まぶらほ〜またまたメイドの巻〜/築地俊彦[富士見書房:富士見ファンタジア文庫]

 おいこら。
 何をしとんのじゃ。俺の顔に泥を塗る気かこら。この「まぶらほ」メイド編は世界がその利権漁りに奔走するという「日本ラブコメ大賞」2007の第2位の座を特別に与え給うた記念すべきものであって、当然俺の意向というものを十分考慮しなければならんのだ。そしてこの俺がいわゆる「レズもの」に対して憤怒と憎悪を持って対峙し死闘を繰り広げその殲滅のためならば悪魔とも手を握るということを知った上でこのような、ページを開いてすぐのイラストからもうレズ全開でっせと言わんばかりのことをするのか。一体どうするつもりなのだ。俺を挑発しておるのか。もう昔言い尽くしたので言わないつもりであったが多くのオタク男たちがレズものを好むのは(或いは「美少年の主人公」を好むのは)そこに「汚らわしさ」がないからであって、この場合の「汚らわしい」とは男を作品内に登場させることによってどうしても醸し出される現実感であり男の読者が作品内で男の存在を嗅ぎつけることによって発生する男の生理の感覚である。自らを糞袋と認識できない軟弱なオタク男たちはそのような「汚らわしさ(むさくるしさ)」を嫌い、今日も今日とて二次元の女たちによる薄っぺらい饗宴に逃避するのだ。つまりレズものを読むような奴はエイズの痴呆のアルツハイマーであって死んで出直してこいボケがそんなもん書くなただでさえ趣味丸出し読者置き去りのミリタリーハードボイルドまがいの自己満足に付き合ってやっているのだからいい加減にしやがれ、こんなことをするようではもう買わんぞ読まんぞ。
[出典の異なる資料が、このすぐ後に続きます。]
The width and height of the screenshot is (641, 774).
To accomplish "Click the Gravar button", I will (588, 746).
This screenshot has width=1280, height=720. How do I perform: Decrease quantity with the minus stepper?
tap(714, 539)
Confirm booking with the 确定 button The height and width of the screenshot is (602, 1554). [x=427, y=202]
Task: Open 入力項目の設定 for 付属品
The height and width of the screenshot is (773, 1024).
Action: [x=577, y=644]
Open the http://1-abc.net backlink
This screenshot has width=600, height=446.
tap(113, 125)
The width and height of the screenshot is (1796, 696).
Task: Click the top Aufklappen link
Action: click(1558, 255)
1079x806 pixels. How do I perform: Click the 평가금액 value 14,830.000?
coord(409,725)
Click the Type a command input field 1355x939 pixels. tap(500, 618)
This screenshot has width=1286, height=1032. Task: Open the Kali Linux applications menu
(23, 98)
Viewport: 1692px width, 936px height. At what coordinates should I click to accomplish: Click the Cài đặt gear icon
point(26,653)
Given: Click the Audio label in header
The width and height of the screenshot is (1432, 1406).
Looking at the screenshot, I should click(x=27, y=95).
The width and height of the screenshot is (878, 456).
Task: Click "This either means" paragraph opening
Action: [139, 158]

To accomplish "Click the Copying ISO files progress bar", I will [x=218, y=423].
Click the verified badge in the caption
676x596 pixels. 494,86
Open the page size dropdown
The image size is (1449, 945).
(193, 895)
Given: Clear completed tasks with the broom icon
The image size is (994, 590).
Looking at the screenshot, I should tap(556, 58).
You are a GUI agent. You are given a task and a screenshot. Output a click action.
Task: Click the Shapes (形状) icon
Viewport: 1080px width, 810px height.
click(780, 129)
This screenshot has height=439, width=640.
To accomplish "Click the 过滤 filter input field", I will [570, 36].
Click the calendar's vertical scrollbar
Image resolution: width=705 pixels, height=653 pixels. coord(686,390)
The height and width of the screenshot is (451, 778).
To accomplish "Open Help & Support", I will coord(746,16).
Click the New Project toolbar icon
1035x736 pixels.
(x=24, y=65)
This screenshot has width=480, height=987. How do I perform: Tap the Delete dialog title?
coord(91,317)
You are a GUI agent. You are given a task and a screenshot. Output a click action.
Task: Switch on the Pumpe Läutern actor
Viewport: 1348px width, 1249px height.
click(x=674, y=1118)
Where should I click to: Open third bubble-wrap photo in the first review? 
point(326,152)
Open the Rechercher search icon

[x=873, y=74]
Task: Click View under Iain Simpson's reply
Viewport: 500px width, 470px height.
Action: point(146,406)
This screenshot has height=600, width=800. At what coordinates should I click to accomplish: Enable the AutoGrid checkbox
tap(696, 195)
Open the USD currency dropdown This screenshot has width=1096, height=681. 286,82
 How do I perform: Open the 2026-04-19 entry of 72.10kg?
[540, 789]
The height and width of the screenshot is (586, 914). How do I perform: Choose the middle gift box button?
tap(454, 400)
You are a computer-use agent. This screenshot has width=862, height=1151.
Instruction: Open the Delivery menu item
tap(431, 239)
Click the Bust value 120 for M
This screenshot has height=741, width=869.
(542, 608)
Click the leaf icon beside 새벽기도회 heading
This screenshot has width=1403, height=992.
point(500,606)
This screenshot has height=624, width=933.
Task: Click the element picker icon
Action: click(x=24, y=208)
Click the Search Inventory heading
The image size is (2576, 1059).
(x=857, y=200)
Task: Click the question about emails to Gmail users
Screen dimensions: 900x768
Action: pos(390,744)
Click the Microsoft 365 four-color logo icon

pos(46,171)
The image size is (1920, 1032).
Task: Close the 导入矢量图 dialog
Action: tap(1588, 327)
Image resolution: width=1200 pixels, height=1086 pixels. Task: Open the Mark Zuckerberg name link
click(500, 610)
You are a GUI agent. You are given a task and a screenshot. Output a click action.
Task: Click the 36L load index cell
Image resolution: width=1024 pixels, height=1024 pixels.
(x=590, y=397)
 というわけで激しく取り乱しましたが、それもやむを得ないのでありまして世界のラブコメ王として「主人公は平凡でそこらへんにいる男がモテモテ」を絶対条件とする俺がレズ(もどき)話を手に取るとまあこういうことが起こるのは当然なのでありましてこれは俺が悪いのではなく出版側が悪いのであって「日本ラブコメ大賞」という最高峰の恩恵を受けていながらこんなことをしておったのでは(そしてそれを許しておったのでは)俺の命にかかわるのだ。ああ腹が立つ、腹が立つのだがこのまま怒りに身を任せるわけにもいかないのでいつものように感想を述べましょう。「まぶらほ」の最大の魅力は主人公をめぐって花も恥らう女子高生たちが策略と憎悪と乙女心を駆使してライバルたちを蹴落とし主人公を何とか我が物にしようという過激さにあるが、本メイドシリーズではメイドの本分である家事と戦闘に秀でた優秀なメイドが主人公を「わたし(たち)のご主人様」と慕い、そんなメイドたちを殺意を持って倒そうとするヒロイン(夕菜)の超過激絵巻が展開され楽しめよう。更に作者の趣味である「ミリタリー用語」が戦闘メイドを通して飛び交い、武装メイドたちのハードボイルドチックな会話が単細胞の勧善懲悪のお子ちゃま富士見ファンタジア文庫とは思えない雰囲気を醸し出し非常に楽しいが、いかんせん作者が楽しみすぎて肝心の「主人公をめぐって女二人が争う」描写がどんどん少なくなってしまっているのが難点であった。要所要所であるにはあるが、それらは「リーラ対夕菜」シーンばかりで肝心の主人公はやれ誘拐されたり一室に軟禁されたりとどんどん存在が薄くなって、そのかわり大して意味もないレズもどきのサービスシーンが本書では盛りだくさんで俺のみならず諸君も大いに憤慨しよう。ああまた腹が立ってきたが、唯一の救いはどのようなことがあってもこの二大ヒロインは主人公に対してそれはもう狂気を超越した愛情を持っているということであって、その強さたくましさは全て愛する男を想う心から発せられたものでありだからこそ本作は優れたラブコメなのである。ちなみに繰り返すが、俺はリーラ派ね。これ重要。
  
「待ってください!」  
夕菜が叫んだ。ネリーが足を止め、リーラが振り向く。
「なにか?」
「わ…わたしも連れて行ってください」
喉から絞り出すように言う。
リーラの目が細くなる。
「どうしてですか?」
「どうしてって…奥さんですから…」
「その奥さまのおかげで、主人公様はさらわれてしまいましたが」
   
「…さて、本題なんですけど」
「なんでしょう」
「主人公さんはどこにいるんです?」
「それを知ってどうするのでしょう」
夕菜はむっとした。
「わたしは主人公さんの妻です!さらわれたんだから、助けるに決まっています」
「妻、ですか」
リーラの口調は変わっていないものの、夕菜はその裏を感じ取り、激昂する。